Wegbereider voor luxe broers
Het succes van de Range Rovers en Discoveries kende een belangrijke basis. De fabrikant hield de Defender in ere, alsof zij bewust was van het feit dat het inmiddels ijzersterke imago van het oorspronkelijke landbouwvoertuig de rode loper was waarop de Disco’s en Rangers werkten aan hun groeiende glorie. De oer-Land Rover heeft anno 2015 haar taak volbracht. Mag met een welverdiend pensioen. Krijgt geen nieuwe techniek van de fabrikant, die liever in de toekomst investeert dan in het verleden. Krijgt van diezelfde fabrikant- evenals van fans en journalisten- een waardig afscheid.

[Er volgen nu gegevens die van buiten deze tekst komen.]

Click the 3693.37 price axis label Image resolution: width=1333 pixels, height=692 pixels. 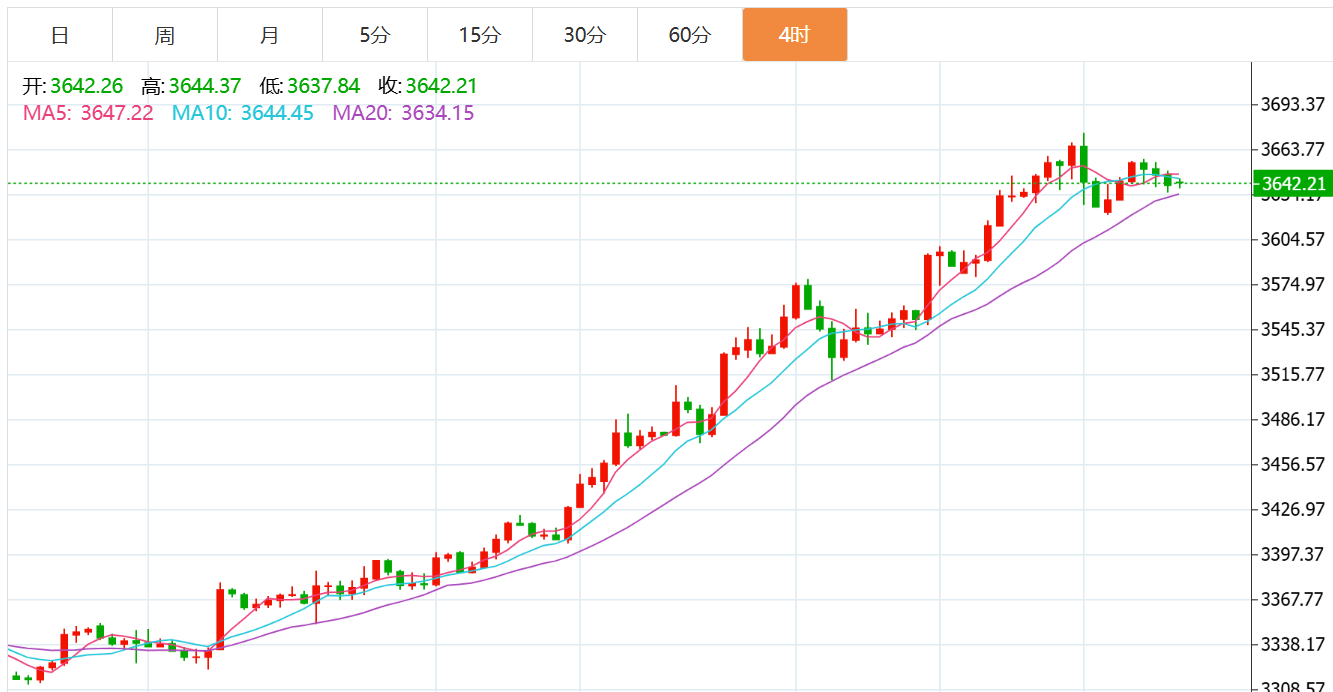coord(1292,105)
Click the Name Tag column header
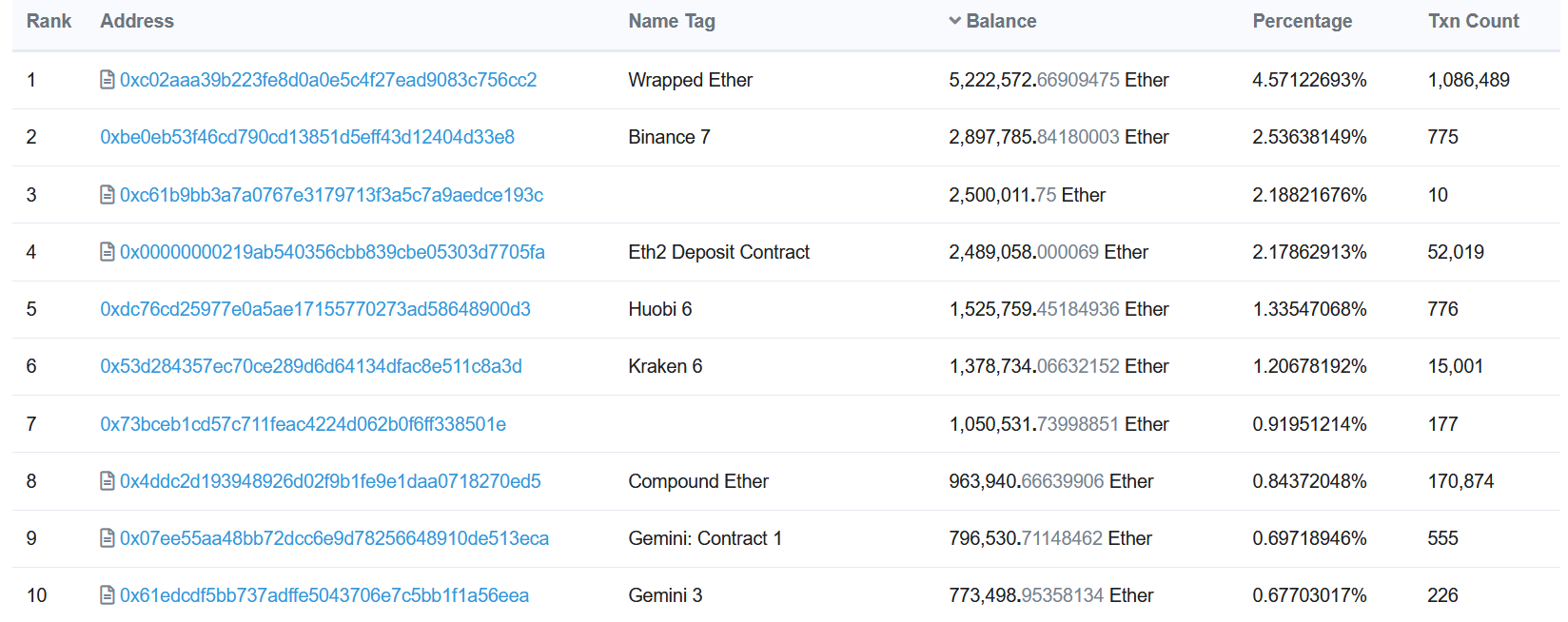This screenshot has height=622, width=1568. 671,21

Een eerbetoon dat hij ten volle verdient. Omdat een productieperiode van 67 jaar voor een auto bijna gelijk staat aan onsterfelijkheid. Onsterfelijkheid die bij de Defender hand in hand ging met een levenslang vertoon van kwalitatieve eigenaardigheden. Het maakt het afscheid waardig. Maar ook een tikje triest. Want uiteindelijk willen we allemaal geloven in het wonder der onsterfelijkheid. En dat kan zelfs de Defender ons niet bieden. Hij fluistert ons nu de voelbare melancholie in dat één van de laatst nieuw leverbare klassiekers straks definitief zijn in het zand getekende plekje in de geschiedenisboeken krijgt. En niets voor eeuwig is.